Differentiating the equation $(2)$ with respect to $x$ , we get

$\frac{d Z}{d x} = \frac{d (x^{2} r^{2} - \frac{x^{4}}{4})}{d x}$

$\Rightarrow \frac{d Z}{d x} = r^{2} (2 x) - \frac{4 x^{3}}{4}$

$\Rightarrow \frac{d Z}{d x} = 2 x r^{2} - x^{3} . . . (3)$

To find the critical point, we set

$\frac{d Z}{d x} = 0 \Rightarrow 2 x r^{2} - x^{3} = 0$

$\Rightarrow x (2 r^{2} - x^{2}) = 0$

$\Rightarrow x = 0$ or $(2 r^{2} - x^{2}) = 0$

$\Rightarrow x = 0$ or $x = r \sqrt{2}$

$∴ x = r \sqrt{2}$ as $x$ is length of the base of the rectangle

Consider differentiating the equation $(3)$ with $x$ , we get

$\frac{d^{2} Z}{d x^{2}} = 2 r^{2} - 3 x^{2} . . . (4)$

Now,

${[\frac{d^{2} Z}{d x^{2}}]}_{x = r \sqrt{2}} = 2 r^{2} - 3 (r \sqrt{2})^{2} = 2 r^{2} - 6 r^{2} = - 4 r^{2} < 0$

$\Rightarrow$ $Z$ is maximum at $x = r \sqrt{2}$ (By Second derivative test)

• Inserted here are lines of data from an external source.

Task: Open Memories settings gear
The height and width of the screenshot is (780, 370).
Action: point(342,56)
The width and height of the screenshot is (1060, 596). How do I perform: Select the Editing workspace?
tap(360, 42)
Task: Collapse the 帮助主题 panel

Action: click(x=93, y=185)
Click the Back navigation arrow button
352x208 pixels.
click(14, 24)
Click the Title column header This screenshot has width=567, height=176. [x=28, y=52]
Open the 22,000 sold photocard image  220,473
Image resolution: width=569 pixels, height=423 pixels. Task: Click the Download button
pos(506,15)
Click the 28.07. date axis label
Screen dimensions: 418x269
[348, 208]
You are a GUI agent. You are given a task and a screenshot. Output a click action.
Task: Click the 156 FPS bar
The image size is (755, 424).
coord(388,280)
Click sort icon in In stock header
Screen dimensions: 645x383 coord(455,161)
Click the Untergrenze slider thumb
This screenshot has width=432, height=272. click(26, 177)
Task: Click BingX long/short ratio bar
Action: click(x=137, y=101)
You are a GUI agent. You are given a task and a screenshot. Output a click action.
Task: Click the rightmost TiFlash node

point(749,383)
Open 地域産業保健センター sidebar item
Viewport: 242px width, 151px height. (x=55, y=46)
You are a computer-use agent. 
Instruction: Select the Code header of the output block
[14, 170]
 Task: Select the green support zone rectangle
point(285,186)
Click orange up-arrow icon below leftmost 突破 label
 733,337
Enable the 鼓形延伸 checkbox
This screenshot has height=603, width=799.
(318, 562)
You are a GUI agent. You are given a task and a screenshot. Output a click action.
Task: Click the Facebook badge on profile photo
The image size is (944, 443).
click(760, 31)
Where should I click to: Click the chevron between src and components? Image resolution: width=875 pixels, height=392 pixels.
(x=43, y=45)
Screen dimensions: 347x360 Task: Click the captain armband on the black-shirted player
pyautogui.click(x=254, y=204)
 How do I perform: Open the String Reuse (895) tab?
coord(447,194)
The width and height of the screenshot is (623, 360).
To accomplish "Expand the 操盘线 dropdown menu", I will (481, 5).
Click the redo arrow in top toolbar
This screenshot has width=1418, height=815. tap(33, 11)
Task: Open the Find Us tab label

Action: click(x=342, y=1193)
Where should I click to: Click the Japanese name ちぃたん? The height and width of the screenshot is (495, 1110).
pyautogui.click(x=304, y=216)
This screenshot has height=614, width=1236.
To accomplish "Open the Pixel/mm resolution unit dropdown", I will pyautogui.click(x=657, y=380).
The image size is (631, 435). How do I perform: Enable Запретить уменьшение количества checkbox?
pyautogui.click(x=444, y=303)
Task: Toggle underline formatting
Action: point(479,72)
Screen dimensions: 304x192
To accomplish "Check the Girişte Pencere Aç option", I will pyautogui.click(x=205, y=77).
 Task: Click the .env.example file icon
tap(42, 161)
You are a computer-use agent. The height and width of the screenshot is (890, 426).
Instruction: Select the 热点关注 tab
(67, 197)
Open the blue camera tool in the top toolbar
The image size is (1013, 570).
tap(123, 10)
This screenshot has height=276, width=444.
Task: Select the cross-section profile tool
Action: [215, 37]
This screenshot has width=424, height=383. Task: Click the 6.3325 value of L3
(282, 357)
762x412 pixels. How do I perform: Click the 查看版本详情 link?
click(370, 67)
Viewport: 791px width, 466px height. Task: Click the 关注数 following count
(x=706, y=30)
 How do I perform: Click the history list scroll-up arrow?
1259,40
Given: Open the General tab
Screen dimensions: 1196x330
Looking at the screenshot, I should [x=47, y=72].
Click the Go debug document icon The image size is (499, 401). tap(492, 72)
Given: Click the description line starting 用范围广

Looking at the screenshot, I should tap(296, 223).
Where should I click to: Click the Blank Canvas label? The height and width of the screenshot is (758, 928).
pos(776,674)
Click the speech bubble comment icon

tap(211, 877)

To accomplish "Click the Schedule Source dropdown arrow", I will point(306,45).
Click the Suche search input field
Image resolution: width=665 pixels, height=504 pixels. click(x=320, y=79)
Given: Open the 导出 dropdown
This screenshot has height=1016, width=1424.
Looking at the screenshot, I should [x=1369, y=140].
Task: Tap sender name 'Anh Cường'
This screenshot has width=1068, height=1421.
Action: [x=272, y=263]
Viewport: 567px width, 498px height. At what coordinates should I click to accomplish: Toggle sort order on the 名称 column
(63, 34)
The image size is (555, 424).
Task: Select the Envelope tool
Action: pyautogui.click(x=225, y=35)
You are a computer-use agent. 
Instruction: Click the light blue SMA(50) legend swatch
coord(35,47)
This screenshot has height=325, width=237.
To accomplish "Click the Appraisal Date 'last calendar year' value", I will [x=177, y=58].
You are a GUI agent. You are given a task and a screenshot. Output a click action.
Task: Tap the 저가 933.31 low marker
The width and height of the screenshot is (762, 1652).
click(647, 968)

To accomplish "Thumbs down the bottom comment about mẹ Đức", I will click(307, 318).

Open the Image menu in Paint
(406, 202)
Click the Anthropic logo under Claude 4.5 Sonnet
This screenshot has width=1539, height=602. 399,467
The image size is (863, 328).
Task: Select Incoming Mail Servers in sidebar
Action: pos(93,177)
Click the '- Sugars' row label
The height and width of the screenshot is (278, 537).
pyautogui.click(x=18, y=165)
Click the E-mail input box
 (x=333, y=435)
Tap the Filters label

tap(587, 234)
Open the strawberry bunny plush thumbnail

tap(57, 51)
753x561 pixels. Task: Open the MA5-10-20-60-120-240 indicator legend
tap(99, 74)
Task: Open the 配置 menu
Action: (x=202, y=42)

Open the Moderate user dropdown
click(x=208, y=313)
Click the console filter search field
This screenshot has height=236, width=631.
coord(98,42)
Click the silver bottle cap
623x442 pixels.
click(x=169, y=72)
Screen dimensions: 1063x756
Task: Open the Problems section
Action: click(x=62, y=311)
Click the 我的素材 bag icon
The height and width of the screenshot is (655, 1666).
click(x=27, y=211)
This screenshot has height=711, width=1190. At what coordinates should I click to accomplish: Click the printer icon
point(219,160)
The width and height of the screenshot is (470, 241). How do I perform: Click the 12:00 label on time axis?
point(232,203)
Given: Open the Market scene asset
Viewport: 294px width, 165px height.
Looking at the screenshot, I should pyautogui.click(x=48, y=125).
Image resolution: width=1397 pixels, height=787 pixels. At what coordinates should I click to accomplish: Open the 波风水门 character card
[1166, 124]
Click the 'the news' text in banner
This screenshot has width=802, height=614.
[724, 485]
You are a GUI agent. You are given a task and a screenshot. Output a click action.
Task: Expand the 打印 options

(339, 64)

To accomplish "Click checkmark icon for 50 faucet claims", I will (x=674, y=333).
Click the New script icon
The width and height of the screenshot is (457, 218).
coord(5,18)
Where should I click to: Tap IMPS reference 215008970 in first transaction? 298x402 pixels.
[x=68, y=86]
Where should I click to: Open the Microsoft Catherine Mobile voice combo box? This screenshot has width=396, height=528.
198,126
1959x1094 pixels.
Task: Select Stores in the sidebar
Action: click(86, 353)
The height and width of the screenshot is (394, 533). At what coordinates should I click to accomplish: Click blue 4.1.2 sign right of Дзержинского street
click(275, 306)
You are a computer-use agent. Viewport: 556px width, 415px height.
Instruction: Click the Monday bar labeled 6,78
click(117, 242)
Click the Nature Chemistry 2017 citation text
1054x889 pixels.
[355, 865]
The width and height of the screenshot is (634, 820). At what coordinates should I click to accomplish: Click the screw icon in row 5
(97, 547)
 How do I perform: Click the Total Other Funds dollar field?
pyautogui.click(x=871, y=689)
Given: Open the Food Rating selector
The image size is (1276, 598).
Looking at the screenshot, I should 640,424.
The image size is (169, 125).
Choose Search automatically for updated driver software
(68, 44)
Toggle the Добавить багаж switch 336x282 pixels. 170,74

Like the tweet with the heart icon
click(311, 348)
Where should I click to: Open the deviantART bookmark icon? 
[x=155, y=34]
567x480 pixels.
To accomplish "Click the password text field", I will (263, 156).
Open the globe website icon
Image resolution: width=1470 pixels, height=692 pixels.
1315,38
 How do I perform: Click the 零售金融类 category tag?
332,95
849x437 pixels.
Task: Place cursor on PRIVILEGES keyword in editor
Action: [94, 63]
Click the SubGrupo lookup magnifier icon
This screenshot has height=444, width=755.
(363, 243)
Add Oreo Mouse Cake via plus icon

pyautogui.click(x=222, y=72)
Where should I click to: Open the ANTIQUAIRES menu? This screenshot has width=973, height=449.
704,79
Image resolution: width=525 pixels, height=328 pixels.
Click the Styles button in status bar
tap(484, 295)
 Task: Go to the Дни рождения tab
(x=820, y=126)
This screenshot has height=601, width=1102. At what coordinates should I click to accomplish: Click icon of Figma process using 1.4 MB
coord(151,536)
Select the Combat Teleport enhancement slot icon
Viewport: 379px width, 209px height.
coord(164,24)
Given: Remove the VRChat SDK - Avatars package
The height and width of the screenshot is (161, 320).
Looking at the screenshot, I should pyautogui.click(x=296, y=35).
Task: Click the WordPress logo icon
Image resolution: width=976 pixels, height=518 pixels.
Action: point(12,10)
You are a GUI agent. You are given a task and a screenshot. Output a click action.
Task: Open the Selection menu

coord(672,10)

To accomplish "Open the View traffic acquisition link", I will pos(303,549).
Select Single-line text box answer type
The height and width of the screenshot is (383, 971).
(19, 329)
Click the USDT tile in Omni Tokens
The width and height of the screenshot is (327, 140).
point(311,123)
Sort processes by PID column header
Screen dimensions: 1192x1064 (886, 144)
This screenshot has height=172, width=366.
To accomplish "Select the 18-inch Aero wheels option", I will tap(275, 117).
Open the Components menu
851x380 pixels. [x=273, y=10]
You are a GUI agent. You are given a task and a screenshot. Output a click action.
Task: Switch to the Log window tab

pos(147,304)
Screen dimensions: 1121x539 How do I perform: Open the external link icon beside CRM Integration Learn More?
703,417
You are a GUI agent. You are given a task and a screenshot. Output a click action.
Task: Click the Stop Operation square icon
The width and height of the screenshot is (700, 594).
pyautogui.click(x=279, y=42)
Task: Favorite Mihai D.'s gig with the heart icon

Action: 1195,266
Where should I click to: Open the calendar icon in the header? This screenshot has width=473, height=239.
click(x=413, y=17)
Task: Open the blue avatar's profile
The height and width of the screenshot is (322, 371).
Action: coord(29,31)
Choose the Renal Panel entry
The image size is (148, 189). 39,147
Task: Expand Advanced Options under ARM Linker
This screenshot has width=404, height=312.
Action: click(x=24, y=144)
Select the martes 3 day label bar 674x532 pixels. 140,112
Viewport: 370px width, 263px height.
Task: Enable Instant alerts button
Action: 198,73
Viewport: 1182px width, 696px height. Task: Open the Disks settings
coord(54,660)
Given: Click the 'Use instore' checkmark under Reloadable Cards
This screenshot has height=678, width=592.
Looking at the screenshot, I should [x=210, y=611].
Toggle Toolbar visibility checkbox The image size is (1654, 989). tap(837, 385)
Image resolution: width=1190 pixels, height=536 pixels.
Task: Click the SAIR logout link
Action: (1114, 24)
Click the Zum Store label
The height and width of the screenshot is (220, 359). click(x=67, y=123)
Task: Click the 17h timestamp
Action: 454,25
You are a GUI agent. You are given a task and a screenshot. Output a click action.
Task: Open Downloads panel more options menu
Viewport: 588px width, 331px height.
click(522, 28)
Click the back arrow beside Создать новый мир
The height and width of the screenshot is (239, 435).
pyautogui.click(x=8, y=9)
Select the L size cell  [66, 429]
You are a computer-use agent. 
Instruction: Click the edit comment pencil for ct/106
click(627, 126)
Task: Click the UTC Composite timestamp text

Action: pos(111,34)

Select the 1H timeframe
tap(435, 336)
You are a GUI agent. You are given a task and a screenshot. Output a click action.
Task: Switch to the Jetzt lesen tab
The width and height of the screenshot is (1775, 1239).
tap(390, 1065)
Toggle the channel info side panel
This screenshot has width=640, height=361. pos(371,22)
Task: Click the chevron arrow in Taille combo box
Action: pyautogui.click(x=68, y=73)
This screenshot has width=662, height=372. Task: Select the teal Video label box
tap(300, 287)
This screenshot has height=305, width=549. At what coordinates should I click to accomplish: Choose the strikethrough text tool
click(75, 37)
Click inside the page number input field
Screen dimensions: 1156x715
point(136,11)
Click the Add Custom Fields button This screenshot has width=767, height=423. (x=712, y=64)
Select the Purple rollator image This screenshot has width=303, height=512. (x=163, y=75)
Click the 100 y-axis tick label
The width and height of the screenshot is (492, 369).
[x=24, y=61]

Substituting $x$ in equation $(1)$ , we get

$y^{2} = r^{2} - {(\frac{r \sqrt{2}}{2})}^{2} = r^{2} - \frac{r^{2}}{2} = \frac{r^{2}}{2}$

$\Rightarrow y = \frac{r}{\sqrt{2}} = \frac{r \sqrt{2}}{2}$

As the area of the inscribed rectangle is maximum for dimension $x = r \sqrt{2}$ and $y = \frac{r \sqrt{2}}{2}$ , its maximum area is given by

$A = (r \sqrt{2}) \times \frac{r \sqrt{2}}{2}$ $\Rightarrow A = r^{2}$

Hence, the maximum area of the rectangle inscribed inside a semicircle is $r^{2}$ square units.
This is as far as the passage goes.